Brief: Please give only the records from the line containing "808x510 pixels. At" through the line containing "tap(232, 145)" as a two-column CSV with the columns instruction and action. Make one row per record, with its text and its answer each in a single quoted field, replace line breaks with spaces, and leave the pictures out.

Records shown:
_ _ _ _ _
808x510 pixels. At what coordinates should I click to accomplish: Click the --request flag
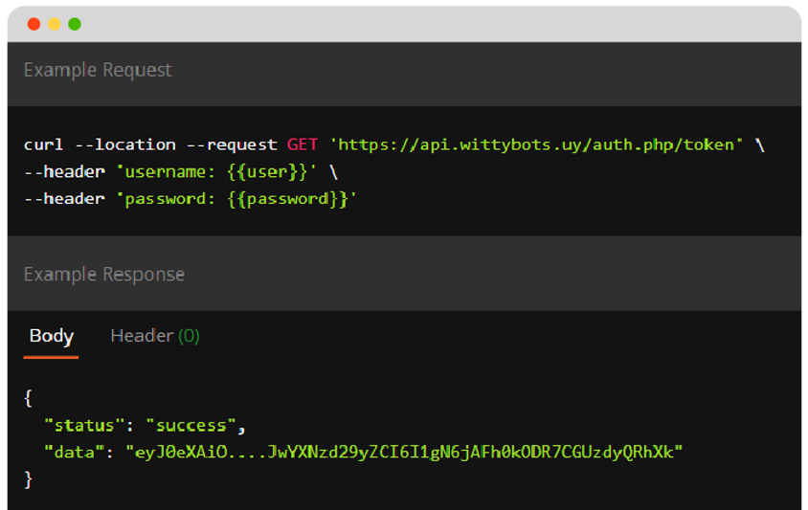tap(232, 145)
_ _ _ _ _
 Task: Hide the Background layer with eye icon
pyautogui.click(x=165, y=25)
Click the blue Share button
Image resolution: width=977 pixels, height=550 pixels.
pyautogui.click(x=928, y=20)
_ _ _ _ _
Finished answer:
instruction,action
"808x510 pixels. At what coordinates should I click to accomplish: Click the --request flag","tap(232, 145)"